◆ JOB
Copy the material below word for word, from the line containing "Point to the red" down through the line containing "Click the Temperature". Include both of those lines and nothing else.

◇ ◇ ◇ ◇ ◇

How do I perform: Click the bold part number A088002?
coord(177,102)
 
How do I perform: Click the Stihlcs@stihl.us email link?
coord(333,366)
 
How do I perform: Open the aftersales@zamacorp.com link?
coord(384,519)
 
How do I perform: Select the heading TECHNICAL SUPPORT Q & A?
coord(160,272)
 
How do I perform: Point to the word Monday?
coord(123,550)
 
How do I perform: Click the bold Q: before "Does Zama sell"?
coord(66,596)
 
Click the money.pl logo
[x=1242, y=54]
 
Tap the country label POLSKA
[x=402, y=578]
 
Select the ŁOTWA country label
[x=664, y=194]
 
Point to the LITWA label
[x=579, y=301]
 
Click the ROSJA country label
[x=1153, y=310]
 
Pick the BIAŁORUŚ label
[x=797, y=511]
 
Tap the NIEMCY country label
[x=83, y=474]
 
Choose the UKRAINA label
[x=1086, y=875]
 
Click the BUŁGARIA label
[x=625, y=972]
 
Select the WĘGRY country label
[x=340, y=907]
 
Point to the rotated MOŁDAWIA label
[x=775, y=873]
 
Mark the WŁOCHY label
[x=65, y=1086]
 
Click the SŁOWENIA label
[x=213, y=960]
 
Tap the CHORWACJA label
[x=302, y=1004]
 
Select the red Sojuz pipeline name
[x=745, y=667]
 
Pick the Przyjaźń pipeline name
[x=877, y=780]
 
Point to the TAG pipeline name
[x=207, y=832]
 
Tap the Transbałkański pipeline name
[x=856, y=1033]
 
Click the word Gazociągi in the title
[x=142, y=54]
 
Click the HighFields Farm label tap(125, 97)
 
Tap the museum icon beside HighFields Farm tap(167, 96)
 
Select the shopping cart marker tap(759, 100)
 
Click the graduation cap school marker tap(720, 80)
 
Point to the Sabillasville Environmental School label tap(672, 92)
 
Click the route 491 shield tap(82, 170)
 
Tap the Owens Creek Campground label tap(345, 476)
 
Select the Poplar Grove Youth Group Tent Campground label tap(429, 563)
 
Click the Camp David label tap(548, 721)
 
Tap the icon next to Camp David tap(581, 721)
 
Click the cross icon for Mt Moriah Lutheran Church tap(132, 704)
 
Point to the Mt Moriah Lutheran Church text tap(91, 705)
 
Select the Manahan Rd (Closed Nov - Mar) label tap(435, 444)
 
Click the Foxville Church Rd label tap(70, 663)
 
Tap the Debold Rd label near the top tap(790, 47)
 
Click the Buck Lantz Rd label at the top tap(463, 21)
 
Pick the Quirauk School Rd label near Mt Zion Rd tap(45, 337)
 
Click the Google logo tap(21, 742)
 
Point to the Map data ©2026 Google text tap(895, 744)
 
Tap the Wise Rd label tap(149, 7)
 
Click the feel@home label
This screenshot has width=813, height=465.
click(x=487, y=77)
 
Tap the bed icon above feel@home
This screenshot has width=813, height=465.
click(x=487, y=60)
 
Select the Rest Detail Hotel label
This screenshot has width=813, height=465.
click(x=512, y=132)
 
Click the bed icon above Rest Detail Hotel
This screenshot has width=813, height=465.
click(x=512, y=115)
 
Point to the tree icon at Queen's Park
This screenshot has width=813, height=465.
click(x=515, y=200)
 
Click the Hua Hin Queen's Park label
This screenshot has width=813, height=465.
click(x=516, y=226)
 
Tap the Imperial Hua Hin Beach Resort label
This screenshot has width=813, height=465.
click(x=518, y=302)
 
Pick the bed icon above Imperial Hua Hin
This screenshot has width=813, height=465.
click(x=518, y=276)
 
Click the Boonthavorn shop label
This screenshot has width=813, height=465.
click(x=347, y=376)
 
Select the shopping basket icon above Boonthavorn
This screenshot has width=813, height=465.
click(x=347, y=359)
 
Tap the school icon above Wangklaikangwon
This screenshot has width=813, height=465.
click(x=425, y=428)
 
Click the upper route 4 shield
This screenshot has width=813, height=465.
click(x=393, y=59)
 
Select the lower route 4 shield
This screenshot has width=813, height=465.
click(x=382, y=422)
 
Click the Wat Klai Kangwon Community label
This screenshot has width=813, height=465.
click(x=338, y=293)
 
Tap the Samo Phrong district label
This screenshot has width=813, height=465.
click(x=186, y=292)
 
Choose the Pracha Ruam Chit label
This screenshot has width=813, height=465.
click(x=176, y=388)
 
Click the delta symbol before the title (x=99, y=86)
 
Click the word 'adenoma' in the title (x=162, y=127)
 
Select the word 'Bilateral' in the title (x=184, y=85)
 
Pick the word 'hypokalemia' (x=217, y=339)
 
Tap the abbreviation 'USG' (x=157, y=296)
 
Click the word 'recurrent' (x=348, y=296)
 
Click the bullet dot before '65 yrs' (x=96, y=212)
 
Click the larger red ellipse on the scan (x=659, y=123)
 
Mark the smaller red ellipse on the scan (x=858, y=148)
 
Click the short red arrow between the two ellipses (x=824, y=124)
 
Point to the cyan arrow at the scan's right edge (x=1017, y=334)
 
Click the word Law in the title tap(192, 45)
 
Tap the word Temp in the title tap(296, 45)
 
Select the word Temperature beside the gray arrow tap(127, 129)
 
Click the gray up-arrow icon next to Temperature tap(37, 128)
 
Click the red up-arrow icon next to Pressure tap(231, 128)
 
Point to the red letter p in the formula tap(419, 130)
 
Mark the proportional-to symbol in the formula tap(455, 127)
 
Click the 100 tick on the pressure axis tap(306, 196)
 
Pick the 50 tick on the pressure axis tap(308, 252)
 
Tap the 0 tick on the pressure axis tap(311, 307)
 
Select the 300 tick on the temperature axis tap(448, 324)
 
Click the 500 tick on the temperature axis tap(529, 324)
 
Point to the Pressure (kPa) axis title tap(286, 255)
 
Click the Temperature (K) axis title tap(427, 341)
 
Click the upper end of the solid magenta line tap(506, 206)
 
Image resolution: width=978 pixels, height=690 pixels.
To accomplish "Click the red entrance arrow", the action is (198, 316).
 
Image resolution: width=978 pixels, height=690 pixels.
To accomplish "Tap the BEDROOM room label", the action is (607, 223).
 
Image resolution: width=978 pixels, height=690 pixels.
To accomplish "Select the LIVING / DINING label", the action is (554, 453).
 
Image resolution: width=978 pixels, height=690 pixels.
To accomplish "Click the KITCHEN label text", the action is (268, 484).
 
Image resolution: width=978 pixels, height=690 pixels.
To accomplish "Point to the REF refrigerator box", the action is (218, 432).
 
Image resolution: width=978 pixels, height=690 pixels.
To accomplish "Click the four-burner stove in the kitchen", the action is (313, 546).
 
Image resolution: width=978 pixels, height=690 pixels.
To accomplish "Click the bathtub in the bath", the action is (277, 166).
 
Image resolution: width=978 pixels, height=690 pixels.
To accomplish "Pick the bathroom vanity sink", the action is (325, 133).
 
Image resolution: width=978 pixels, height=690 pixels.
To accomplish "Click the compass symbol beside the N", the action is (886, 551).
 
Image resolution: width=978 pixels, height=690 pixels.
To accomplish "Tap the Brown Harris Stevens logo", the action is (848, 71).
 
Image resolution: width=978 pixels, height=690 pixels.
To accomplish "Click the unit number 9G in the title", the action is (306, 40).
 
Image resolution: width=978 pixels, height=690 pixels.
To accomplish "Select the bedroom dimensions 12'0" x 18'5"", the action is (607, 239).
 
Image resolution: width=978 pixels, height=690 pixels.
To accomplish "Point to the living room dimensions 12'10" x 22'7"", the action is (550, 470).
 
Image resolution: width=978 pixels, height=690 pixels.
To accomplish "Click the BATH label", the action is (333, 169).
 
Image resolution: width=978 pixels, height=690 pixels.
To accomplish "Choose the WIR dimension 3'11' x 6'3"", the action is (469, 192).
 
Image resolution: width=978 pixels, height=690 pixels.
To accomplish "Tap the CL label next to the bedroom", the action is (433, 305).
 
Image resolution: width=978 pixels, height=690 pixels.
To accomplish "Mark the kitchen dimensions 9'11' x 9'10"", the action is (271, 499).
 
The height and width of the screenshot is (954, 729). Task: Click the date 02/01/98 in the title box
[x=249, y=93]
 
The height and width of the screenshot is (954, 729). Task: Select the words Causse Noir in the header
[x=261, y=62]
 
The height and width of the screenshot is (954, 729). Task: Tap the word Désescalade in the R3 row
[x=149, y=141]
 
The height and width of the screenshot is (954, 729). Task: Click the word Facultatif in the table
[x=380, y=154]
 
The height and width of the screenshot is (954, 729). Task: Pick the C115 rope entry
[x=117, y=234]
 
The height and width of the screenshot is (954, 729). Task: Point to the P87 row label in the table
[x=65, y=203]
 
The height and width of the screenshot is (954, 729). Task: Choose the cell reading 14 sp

◇ ◇ ◇ ◇ ◇

◆ RESULT FOR THIS TASK
Point to the red letter p in the formula tap(419, 130)
 
Mark the proportional-to symbol in the formula tap(455, 127)
 
Click the 100 tick on the pressure axis tap(306, 196)
 
Pick the 50 tick on the pressure axis tap(308, 252)
 
Tap the 0 tick on the pressure axis tap(311, 307)
 
Select the 300 tick on the temperature axis tap(448, 324)
 
Click the 500 tick on the temperature axis tap(529, 324)
 
Point to the Pressure (kPa) axis title tap(286, 255)
 
Click the Temperature (K) axis title tap(427, 341)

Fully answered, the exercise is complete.